Bahraini Women Call for Elimination of State Violence Against Women

Jalila Alsalman, the general coordinator in the Bahrain Observatory for Human Rights, emphasized that women must document abuses they are subjected to so they can be delivered to international human rights organizations.

Jalila Alsalman, the general coordinator in the Bahrain Observatory for Human Rights, emphasized that women must document abuses they are subjected to so they can be delivered to international human rights organizations.

“The UN bodies and international human rights organizations are following these cases with us, and we they have showed great interest to learn more about the abuses Bahraini women are suffering”, Alsalman said.

Her statements came in an event to mark the International Day to Eliminate Violence Against Women in the headquarters of Al Wefaq National Islamic Society, on Wednesday 25th Nov. Alsalman is also a former prisoner of conscience.

Ramla Abdulhameed, member of Al Wefaq’s Secretariat outlined, “This international occasion is not limited to domestic violence, state violence against women is as crucial and must be eliminated in Bahrain”. She called on Bahraini women to launch a public petition for the elimination of all physical and psychological forms of violence against women.

The event brought together female victims and human rights activists to discuss the state’s violence against women in the wake of the crackdown on the nationwide pro-democracy protests, which began in 2011 and ongoing to date.

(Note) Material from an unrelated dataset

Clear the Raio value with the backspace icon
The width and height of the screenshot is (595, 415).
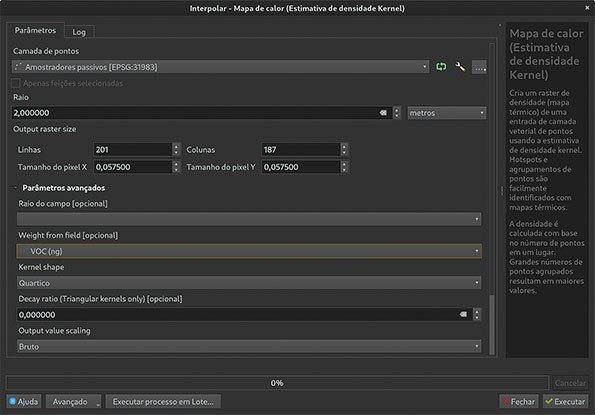tap(383, 113)
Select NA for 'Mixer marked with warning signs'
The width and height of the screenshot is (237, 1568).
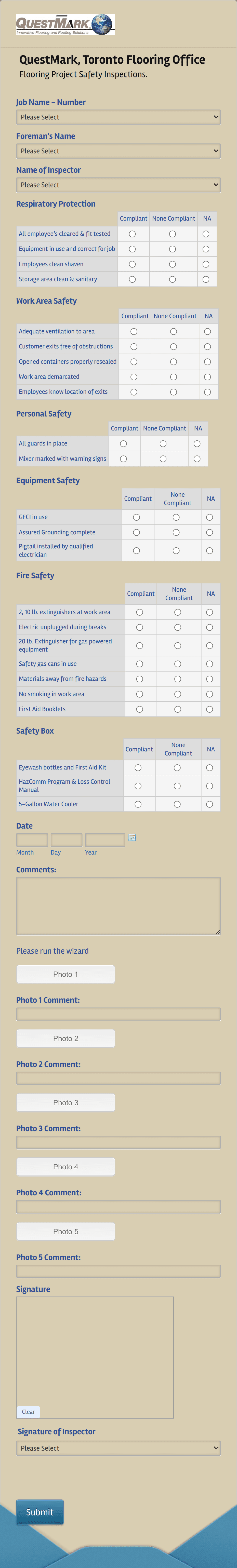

A number of victims told their stories about the frightening home raids carried out by security forces. One woman said security forces broke into her home during her presence, and when she objected to their act they threatened to beat her. A mother of a 16 year old boy who was killed by security forces, Ali Alshaikh, said security policemen ripped the pictures of her son off of the wall and shouted that “his pictures are prohibited” to her face.

Others talked about horrific interrogation sessions and torture in prison. Bahrain was criticized for such abuses in a report issued by the Bahrain Independent Commission of Inquiry (BICI) in 2011. It is yet to implement its recommendations, of which one is to release all prisoners locked up for freedom of speech and peaceful assembly and association. Today, at least five Bahraini women remain behind bars for these same reasons.

Last week, Human Rights Watch issued an 84-page report concluding that torture is ongoing in Bahrain’s prisons.

Among the participants was the daughter of the martyr Asmaa Hussain, a Bahraini woman who died of fear when security officers pointed a gun to her head when she tried to prevent them from arresting her son during a night raid. The officers then prevented her daughters from taking her to hospital until she passed away.

Eman Alhubaishy, a human rights activist, highlighted that the BICI report documented cases in which security authorities threatened male prisoners that their female relatives would be raped if they did not confess to accusations. “This is an appalling exploitation of the sanctity of women”, she said.

Khadija Jawad, member of Al Wefaq’s advisory board, condemned the arrest and abuse of women for expressing their views. “I cannot imagine how painful and difficult it was for Zahra Alshaikh to bear the conditions of prison with her newborn”, she said, “or for Zainab Alkhawaja to be locked up in her late months of pregnancy. All this suffering for rejecting injustice”.

The participants emphasized that efforts to eliminate the state’s violence against women must be doubled.